Junto Project 0349: Got Glitch? [repost]

Someone suggested that Suss Müsik repost our contributions to the weekly Disquiet Junto projects, because they enjoy reading the explanations of the tracks. While you’re reading the original post, make sure you check out the other contributors’ works as well.

Shredder 1.0 is an “alternative web browser” developed in 1998 by artist Mark Lanier. It remains live and online today, even twenty (!) years after launch. You can try it out at www.potatoland.org/shredder/.

The application works by passing a website’s source code through a rudimentary Perl script, which then rearranges the visual elements into a two-dimensional pile of abstracted screen fragments. The effect resembles a screenshot sliced into tiny pieces and thrown all over the floor, not unlike the random chaos of a Jackson Pollack painting. “My works are not objects but interfaces,” Lanier wrote in 2001. “By interacting with the work, the visitors shape the piece, causing it to change and evolve in unpredictable ways.”

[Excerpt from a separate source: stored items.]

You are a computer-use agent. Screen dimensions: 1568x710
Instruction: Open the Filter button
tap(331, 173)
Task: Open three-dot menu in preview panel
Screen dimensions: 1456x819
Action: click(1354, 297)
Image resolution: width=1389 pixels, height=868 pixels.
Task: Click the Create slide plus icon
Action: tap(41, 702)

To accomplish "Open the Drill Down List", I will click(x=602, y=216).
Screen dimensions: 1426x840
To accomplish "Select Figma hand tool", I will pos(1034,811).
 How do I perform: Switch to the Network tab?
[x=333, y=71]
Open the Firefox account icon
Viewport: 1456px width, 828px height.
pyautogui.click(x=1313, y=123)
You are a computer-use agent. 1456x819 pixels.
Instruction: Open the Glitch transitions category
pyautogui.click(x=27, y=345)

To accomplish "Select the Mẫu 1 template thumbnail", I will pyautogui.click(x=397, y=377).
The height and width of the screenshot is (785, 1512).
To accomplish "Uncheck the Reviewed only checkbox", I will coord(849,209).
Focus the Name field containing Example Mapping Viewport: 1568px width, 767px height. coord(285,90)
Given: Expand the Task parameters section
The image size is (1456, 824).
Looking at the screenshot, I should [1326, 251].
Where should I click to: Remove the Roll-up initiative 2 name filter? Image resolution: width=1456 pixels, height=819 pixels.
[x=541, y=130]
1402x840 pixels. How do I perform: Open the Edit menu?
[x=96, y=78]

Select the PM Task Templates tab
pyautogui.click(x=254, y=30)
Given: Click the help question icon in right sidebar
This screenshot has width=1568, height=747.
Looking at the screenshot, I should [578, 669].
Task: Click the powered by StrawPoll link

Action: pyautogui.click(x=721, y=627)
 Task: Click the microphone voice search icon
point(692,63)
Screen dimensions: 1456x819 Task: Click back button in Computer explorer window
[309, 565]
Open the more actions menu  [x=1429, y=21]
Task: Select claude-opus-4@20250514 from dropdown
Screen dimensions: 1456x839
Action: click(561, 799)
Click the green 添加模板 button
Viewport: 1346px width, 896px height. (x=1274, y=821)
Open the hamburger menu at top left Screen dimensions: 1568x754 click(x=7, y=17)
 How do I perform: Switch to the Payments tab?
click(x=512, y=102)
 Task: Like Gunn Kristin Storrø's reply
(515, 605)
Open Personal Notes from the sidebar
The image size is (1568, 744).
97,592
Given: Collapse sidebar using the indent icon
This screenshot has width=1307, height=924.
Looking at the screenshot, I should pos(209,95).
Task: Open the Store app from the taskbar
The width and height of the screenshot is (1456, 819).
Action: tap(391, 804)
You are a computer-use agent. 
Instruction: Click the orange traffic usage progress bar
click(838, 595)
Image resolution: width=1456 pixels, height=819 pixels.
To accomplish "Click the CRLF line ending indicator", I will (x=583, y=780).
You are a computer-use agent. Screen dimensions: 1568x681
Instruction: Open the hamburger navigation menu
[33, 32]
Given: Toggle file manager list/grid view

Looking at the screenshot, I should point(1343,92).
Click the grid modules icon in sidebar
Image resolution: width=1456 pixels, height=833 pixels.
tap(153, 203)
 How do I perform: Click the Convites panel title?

In his book Why Things Break, author Mark. E. Eberhart describes how “for almost everyone, the word ‘structure’ evokes a strong visual.” Lanier’s approach turns this definition on its head by forcing us to visualize the *lack* of structure, or at least to contemplate a structure whose components are always in fluctuation.

A glitch, then, might be defined in digital terms as the identifiable break in which computerized output (graphics, text, etc.) experiences a change in structure. “Into the computer goes the question,” writes Eberhart, “and out comes a total change in entropy.”

For this weird piece, Suss Müsik sought to recreate a change in entropy through sound. Random musical phrases were played on piano, organ, electric guitar, fake woodwinds and percussion. These recordings were refactored and split using a digital delay pedal, then resequenced to 8-track as a single audio pane.

The piece is titled Shredder. The image is the Suss Müsik website run through the Shedder algorithm.